Intel also promises higher endurance than your typical SSD. The inaugural Optane model can withstand stresses normally associated with RAM, writing about 12.3 petabytes of data in its lifespan.
“Delivering an industry-leading combination of low latency, ultra endurance, high QoS, and high throughput, the Intel Optane SSD DC P4800X Series is the most responsive data center SSD. Built with the revolutionary new 3D XPoint memory media, the SSD DC P4800X is the first product to combine the attributes of memory and storage. This innovative solution is optimized to break through storage bottlenecks by providing a new data tier. It accelerates applications for fast caching and storage, increases scale per server, and reduces transaction costs for latency sensitive workloads. In addition, data centers can now also deploy bigger and more affordable datasets to gain new insights from large memory pools,” said the company.

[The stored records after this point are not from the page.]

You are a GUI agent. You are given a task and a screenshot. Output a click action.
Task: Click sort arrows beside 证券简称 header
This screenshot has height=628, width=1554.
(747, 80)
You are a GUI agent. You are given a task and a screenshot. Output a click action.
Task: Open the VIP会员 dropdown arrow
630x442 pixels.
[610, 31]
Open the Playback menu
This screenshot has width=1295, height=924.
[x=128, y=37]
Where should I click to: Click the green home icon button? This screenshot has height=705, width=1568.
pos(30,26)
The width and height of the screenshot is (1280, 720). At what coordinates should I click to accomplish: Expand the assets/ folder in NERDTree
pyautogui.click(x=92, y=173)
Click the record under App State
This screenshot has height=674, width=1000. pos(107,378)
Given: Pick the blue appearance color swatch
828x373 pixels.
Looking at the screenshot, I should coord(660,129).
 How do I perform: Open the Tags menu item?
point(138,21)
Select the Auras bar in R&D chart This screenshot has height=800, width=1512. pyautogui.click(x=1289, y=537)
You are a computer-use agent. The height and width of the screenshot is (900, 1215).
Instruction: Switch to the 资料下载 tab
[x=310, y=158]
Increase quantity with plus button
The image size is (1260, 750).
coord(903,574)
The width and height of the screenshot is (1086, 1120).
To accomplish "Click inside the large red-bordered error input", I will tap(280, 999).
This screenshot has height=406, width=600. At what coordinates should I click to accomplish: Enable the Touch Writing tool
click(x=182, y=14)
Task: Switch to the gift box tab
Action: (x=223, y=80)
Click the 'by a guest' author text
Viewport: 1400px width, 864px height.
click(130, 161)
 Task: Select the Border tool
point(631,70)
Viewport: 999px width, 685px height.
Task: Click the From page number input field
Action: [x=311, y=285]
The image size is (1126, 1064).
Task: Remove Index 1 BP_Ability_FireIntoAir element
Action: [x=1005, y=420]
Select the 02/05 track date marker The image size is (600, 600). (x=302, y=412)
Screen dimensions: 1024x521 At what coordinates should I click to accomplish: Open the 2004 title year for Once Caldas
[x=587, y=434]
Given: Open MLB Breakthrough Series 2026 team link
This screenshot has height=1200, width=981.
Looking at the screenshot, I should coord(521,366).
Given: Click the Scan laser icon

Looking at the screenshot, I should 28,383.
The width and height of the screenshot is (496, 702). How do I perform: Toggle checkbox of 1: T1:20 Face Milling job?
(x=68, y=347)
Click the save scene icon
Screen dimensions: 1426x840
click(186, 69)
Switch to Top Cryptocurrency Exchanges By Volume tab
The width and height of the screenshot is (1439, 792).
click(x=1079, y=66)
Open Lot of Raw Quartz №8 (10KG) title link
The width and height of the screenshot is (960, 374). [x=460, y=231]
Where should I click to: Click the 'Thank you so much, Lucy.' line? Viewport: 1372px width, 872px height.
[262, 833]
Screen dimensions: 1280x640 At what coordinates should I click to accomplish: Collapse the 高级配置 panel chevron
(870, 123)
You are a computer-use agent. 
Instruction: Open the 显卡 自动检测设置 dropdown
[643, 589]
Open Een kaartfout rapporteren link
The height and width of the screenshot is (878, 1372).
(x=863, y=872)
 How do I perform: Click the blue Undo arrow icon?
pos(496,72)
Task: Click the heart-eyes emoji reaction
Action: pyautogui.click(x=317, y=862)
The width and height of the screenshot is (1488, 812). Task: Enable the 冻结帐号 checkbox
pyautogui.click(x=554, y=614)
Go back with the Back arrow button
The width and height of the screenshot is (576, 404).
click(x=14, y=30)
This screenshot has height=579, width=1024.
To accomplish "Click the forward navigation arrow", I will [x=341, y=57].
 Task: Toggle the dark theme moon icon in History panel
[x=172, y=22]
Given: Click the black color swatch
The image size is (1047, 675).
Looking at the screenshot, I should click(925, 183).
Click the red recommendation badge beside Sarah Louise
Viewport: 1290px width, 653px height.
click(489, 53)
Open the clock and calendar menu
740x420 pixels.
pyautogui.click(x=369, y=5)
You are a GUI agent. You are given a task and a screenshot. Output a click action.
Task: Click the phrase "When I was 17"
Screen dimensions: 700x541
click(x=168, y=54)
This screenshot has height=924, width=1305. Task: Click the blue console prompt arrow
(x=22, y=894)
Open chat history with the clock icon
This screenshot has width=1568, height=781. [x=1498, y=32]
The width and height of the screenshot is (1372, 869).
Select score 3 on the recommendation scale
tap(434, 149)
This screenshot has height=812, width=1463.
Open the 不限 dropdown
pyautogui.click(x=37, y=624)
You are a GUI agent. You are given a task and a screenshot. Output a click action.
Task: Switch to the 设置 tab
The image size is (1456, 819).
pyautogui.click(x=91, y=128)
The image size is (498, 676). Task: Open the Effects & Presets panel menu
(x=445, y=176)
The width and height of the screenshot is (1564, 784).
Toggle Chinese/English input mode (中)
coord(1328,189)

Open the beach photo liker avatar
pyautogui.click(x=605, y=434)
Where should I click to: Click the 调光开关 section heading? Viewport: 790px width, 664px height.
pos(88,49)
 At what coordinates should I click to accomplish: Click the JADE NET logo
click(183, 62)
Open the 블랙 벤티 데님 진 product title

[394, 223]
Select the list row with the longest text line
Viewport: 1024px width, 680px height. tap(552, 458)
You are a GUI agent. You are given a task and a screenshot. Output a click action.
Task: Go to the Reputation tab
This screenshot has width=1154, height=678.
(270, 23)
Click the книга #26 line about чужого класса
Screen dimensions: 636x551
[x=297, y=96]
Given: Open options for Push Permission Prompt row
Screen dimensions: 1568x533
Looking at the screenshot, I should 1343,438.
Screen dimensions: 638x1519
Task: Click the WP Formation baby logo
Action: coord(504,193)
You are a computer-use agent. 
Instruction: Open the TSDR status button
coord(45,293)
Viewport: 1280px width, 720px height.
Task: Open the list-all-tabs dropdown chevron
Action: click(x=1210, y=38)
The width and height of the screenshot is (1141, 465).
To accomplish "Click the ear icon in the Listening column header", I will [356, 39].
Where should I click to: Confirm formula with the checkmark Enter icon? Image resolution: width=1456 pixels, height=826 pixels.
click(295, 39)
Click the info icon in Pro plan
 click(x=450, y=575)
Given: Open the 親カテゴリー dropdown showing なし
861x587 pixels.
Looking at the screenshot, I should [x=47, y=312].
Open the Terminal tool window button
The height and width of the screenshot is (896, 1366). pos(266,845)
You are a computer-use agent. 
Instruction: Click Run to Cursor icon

Intel is offering the 375GB P4800X in PCIe add-in card form factor for $1520 starting yesterday with a limited early-ship program, which will be followed by the broad availability in later 2017. During the second half of the year, a 375GB U.2 model will ship, as well as a 750GB add-in card, according to Ars Technica. The company also intends to release a 1.5TB PCIe card, and 750GB and 1.5TB U.2 stick in the second half of 2017.